## To be done
Tally the lines of the records below that contain the string "should", treating case as significant, and give only the number.

== Task material

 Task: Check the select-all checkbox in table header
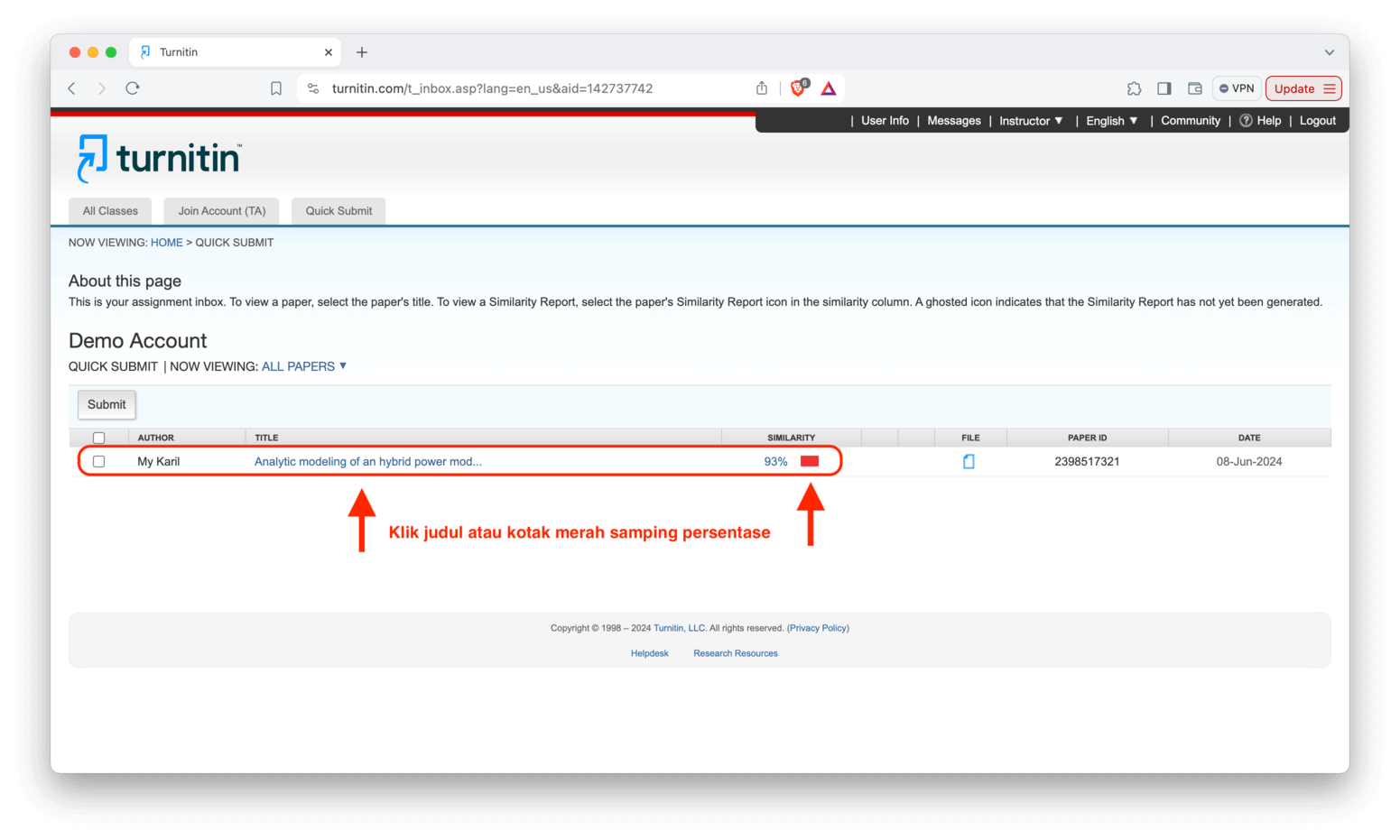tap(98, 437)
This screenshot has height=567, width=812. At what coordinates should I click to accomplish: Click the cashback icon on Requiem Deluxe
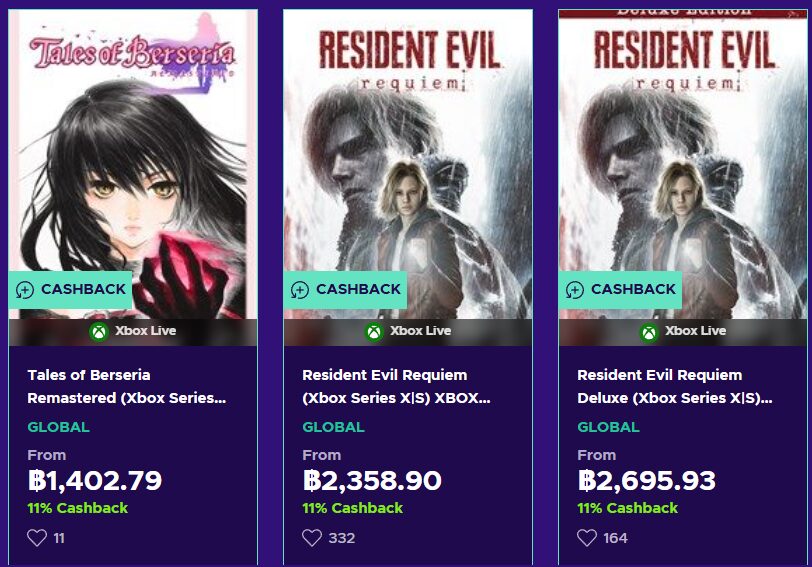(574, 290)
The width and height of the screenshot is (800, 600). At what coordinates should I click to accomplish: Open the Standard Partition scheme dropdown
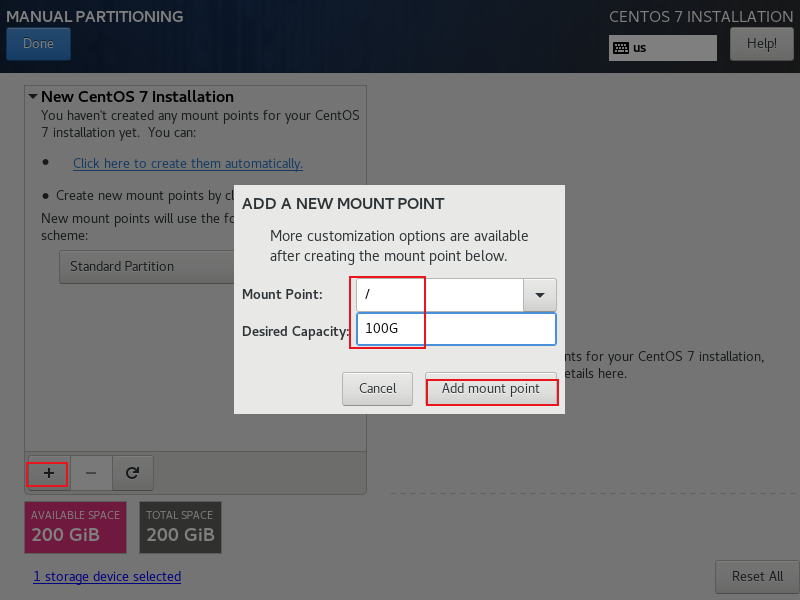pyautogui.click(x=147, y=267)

====
== Task material

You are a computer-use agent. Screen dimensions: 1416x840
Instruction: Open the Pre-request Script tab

====

## Worked solution
2